All studies are stored in the library in a standard DICOM format. This allows library management to use a commercially available PACS for the storage and retrieval of CTIL studies. Proven Merge-eFilm PACS and EMC mirrored storage, both with ongoing maintenance agreements, offer reassurance of a reliable library. Furthermore, retrieved studies destined for general research consumption are already in a format readable by a wide variety of public domain DICOM software. All clinical PACS and many commercial image processing packages, e.g., Analyze and Matlab, support DICOM as an input format. Most privately developed image processing research tools also support DICOM, the standard output format for clinical modalities.

Significance of the CTIL

To stimulate computer-aided diagnostic (CAD) research in lung nodule detection and classification, the NCI launched the Lung Image Database Consortium (LIDC)4 to form an image database of retrospective and prospective studies with 3–30 mm nodules, contributed by five institutions and documented with interinstitution expert interpretation of image, clinical, and laboratory data. Eligible studies include both diagnostic and screening types; and, for a given patient, may or may not include serial events. The image database and attending documentation is to be made publicly available, in its entirety or in part, on DVD, for the modest cost of reproduction. There are no plans to maintain separate CAD development and evaluation subsets. Unlike the LIDC, the CTIL is an offshoot effort of a larger trial, conceived well after that trial began. Little will be known of the nodule content of the CTIL until NLST screening is complete in mid 2006. But the CTIL is attractive because of its well-defined patient population, scanned using a common protocol, and its collection of evenly spaced studies. It is anticipated that the large size of the CTIL database will support its organization into separate development and evaluation sets. This is a challenging issue that may come to the forefront as better CAD nodule detectors and classifiers appear in the market. As consumers, diagnostic medical centers will have no way to objectively compare vendor claims unless competing products have been certified against the same evaluation image set. In addition to investigations related to CAD programs for nodule detection, classification, and growth, the CTIL will be a rich source of image data for other research, such as studies related to emphysema or other pulmonary or nonpulmonary conditions, reader comparison studies, and technical CT scanner issues.

Accessing the CTIL

The NCI, although acutely interested in the widespread use of the library by both NLST clinical researchers and others, has not yet completed the formulation of a strategy for making CTIL content available to investigators. However, the process likely will involve submission of proposals by investigators for approval by NCI or its designees and the NLST Data and Safety Monitoring Board. Approved proposals would then be serviced by Westat, keepers of the demographic and clinical data corresponding to CTIL image sets. An investigator would first query (or request Westat to query) the IDEAS database for cases that meet the requirements of his/her research. Examples of features for which IDEAS might be searched would include age, gender, smoking history, recorded nodule sizes, screening result, and proven malignancies (lung or other).
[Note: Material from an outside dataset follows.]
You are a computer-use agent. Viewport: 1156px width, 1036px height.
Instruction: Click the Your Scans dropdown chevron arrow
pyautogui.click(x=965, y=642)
The investigator may need to refine the query if the number of cases exceeds or falls short of the range of cases sought. Westat would then provide ID numbers to the CTIL for the library retrieval and delivery of image studies to the investigator by DVD, XHD, or transmitted over a secure network. These measures will be necessary to avoid release of information that may affect the integrity of the NLST and to discourage frivolous requests. Until a formal mechanism is established, inquiries regarding CTIL usage may be made to the individuals named in Appendix B.

Conclusion

The CTIL infrastructure is now in place and collecting all LSS-NLST CT studies with anticipated completion in late 2006. Its size and content of evenly spaced serial screens, from a specific group of participants with histories of heavy smoking, make the CTIL attractive to lung nodule CAD developers and clinical researchers of lung disease.